[[ Data, beginning ]]
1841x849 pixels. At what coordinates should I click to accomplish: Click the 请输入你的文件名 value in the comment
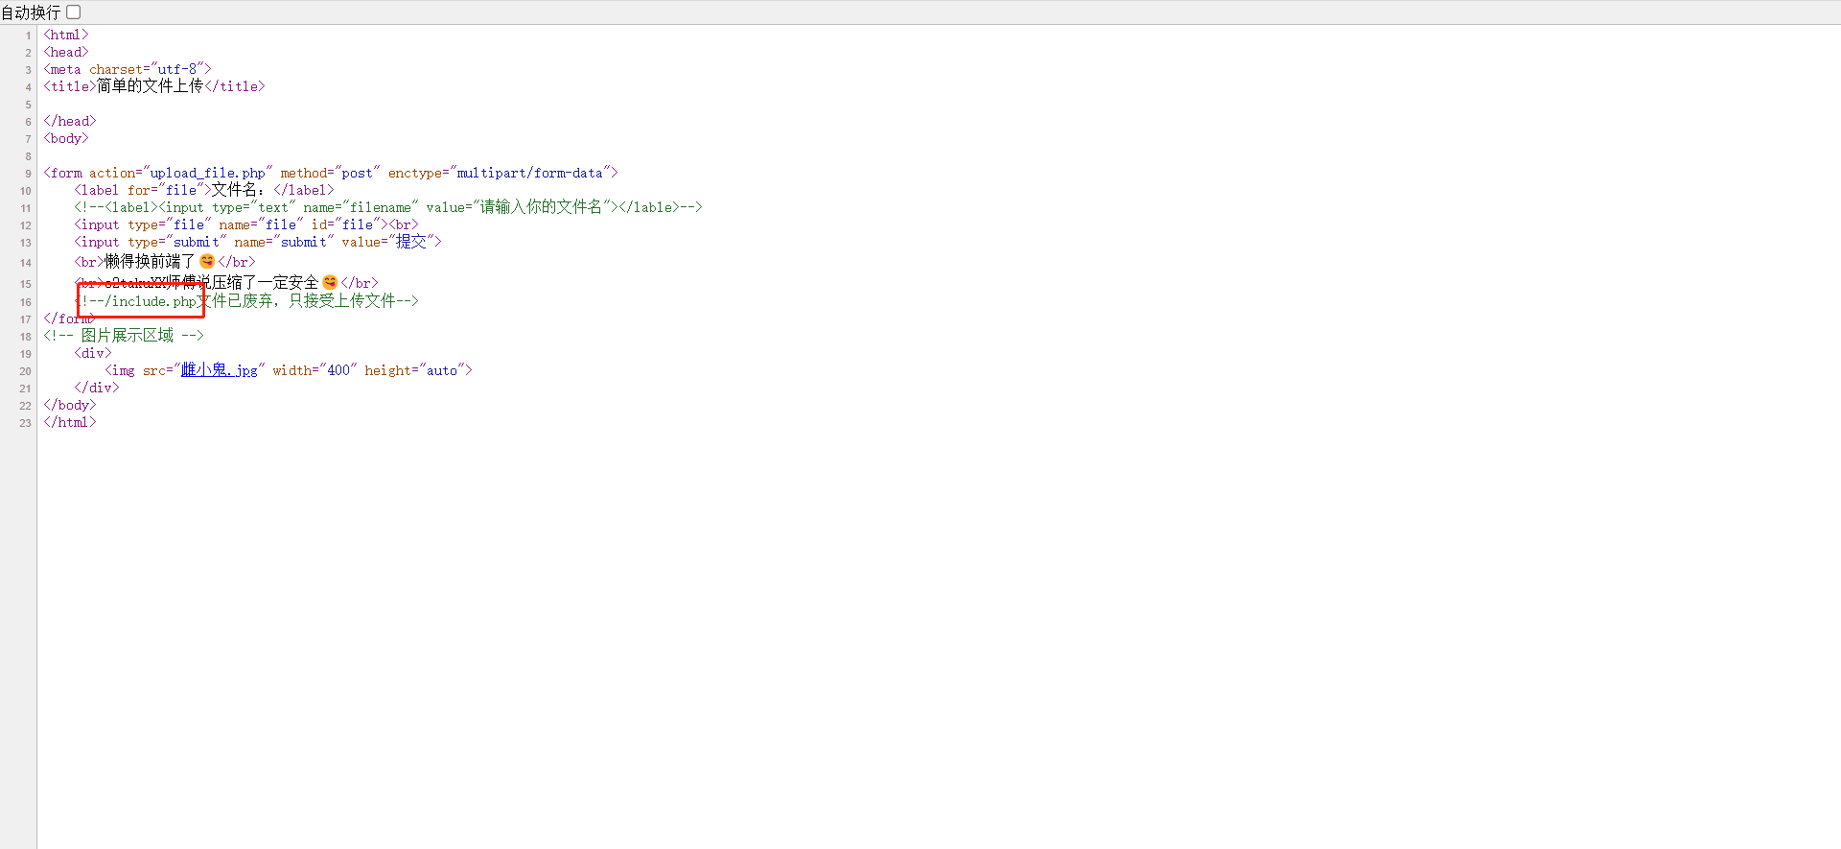click(x=541, y=207)
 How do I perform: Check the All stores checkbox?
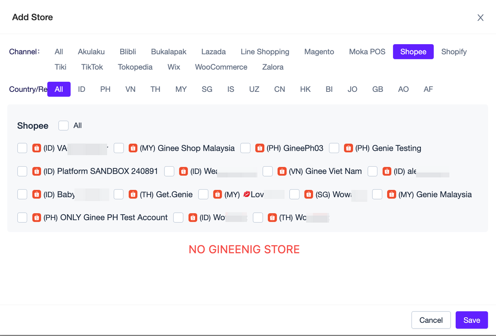63,125
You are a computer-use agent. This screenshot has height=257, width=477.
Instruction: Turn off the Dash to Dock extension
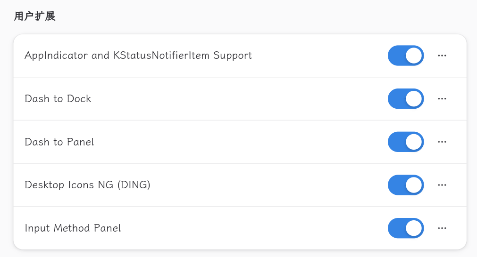(406, 99)
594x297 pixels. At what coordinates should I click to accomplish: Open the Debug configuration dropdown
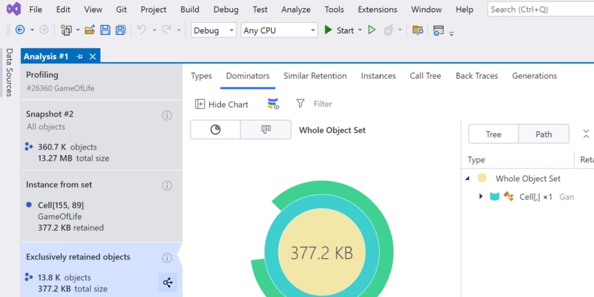coord(213,30)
[[ Data, end ]]
Give again exactly the lines from the one holding "594x297 pixels. At" to the final line of the records, both ends included; any pictures stay out.

594x297 pixels. At what coordinates should I click to accomplish: Open the Debug configuration dropdown
coord(213,30)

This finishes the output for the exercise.